Number of UK House Sales by Month

In terms of the housing crash, we saw it a bit in the average house sale price but we can see the main impact was a complete slow-down on the number of houses sold. There are potentially hints of a re-awakening in 2013 but I guess we’ll have to see how this year ends up panning out. The monthly variation is interesting and at first glance, counter-intuitive when viewed alongside the average house price data. Naively, you’d expect the average house price to be highest when fewer houses were being sold (what with number of houses being the denominator and all). I’m not too bothered in digging into the relationship between number of houses sold and average house sale price (I’ve got the feeling that it’s the sort of thing economists would concern themselves with) so won’t really be looking at that. I am however now at least a bit interested in the most sold houses in the UK – I don’t know what I’ll uncover but I’m marking it down as something to look at in the future.

Anyway, now we’ve had a first look at our data let’s see if we can track the proportion of UK house sales made by each region. There are likely a few ways to do this in R; I’ll be picking the SQL-esque way because I use SQL a lot more than I use R and so am more familiar with the ideas behind it. I’d be glad to be shown a more paradigmically R way to do it (in the comments):

myData$Year <- format(myData$Datey, "%Y")
myData <- merge(x=myData, y=byYear, by = "Year")
myData$Percent <- 100*(myData$Sales/myData$houseSales)
## I'm not very London-centric but given that they're the biggest house sellers in the UK...
londontimeseries <- ts(myData[myData$Region == 'GREATER LONDON',]$Percent, frequency=12, start=c(1995, 1))
london_decomposed <- decompose(londontimeseries)
plot(london_decomposed)
seasonality <- data.frame(london_decomposed$seasonal[c(1:12)])
colnames(seasonality) <- c("Sales", "Month")
ggplot(seasonality, aes(x=Month, y=Sales)) + geom_bar(stat="identity") + ggtitle("Seasonal variations in London's proportion of UK House Sales") + theme(axis.text.x = element_text(angle=90, hjust=1)) + scale_y_continuous(name="$ of London's % of total UK house sales", labels=percent)

giving:

London's proportion of UK House Sales

The percent of UK house sales that were made in Greater London between 1995 and 2014 and inferences around the overall trend and seasonality

and the bit we were after:

Seasonal Variations in London's Percent of the UK Housing Market (by number sold)

Seasonal Variations in London’s Percent of the UK Housing Market (by number sold)

Well, I don’t really know if that’s good news or bad. It’s good in the fact that we thought to check the factors behind seasonal variations in house price. It’s bad because I can no longer advise people to buy houses in the winter (I’ve checked and there’s a seasonal variation for every region I tried). In all honesty, I think the two graphs above are really interesting.
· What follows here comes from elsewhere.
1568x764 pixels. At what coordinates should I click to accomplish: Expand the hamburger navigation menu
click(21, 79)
I’m saying that the housing crash effected London more strongly than the rest of the country, but that the market in London bounced back within a year and is now above pre-crash levels. The size of the seasonal variations is pretty marked as well, with 20% swings either way from London’s mean value of percent of total house sales (sorry if the language seems verbose – I’m being careful to be precise).
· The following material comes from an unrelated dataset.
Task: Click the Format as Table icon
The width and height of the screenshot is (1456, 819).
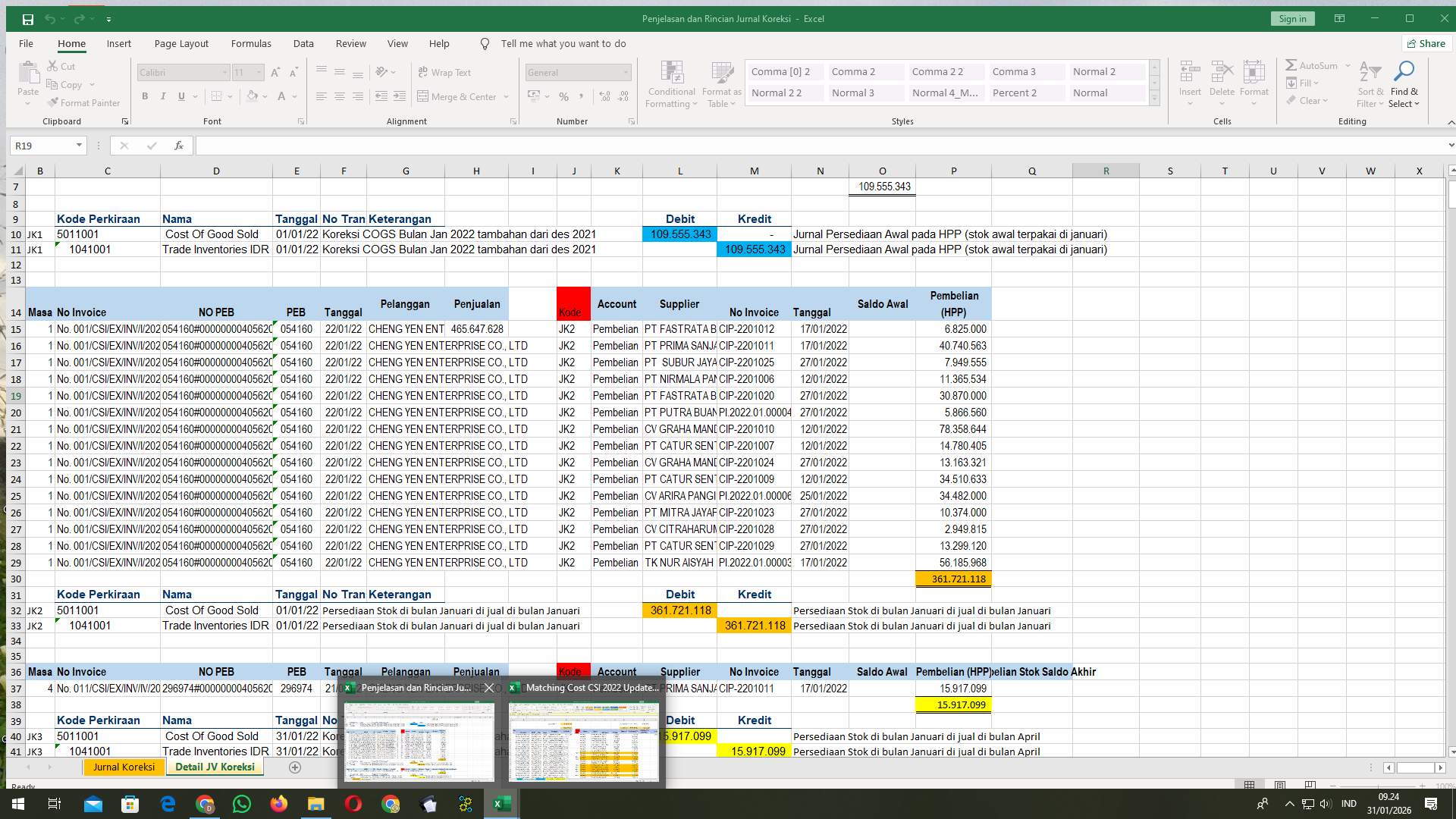Action: click(720, 83)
What does this mean for our investigation into the seasonality of the average house price? Well, I’m confident that the average house price is seasonal but I’m also confident that we can’t use that to advise people when they should be selling their house (just yet).
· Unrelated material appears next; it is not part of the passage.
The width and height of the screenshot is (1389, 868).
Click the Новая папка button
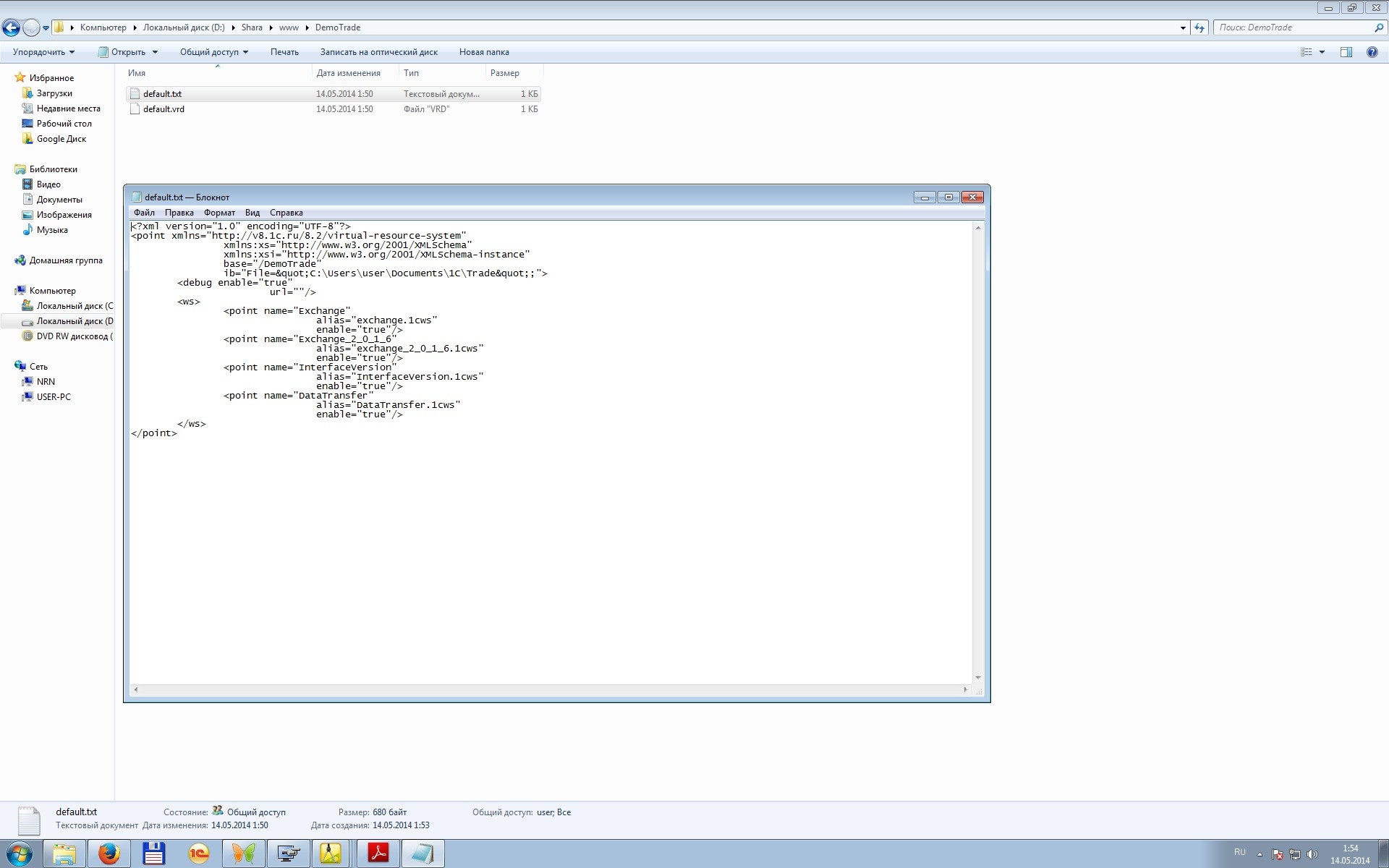coord(484,52)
There are a couple of pieces of analysis I’d now like to do on this data. I think it’d be really interesting to get an idea of the ‘most-sold’ house in the UK since 1995. I also think there may be surprises around the correlation between the number of times a house is sold and its selling price. However, this seasonality by region is also really interesting and I think I’d like to try to cluster regions based on the seasonality of their housing market. It’d be interesting to graph the clusters and see if the divide is North/South, City/Country or something else entirely. Additionally, the (G.C.S.E) economist in me is screaming out for the same investigation as above but with total sale price instead of number sold.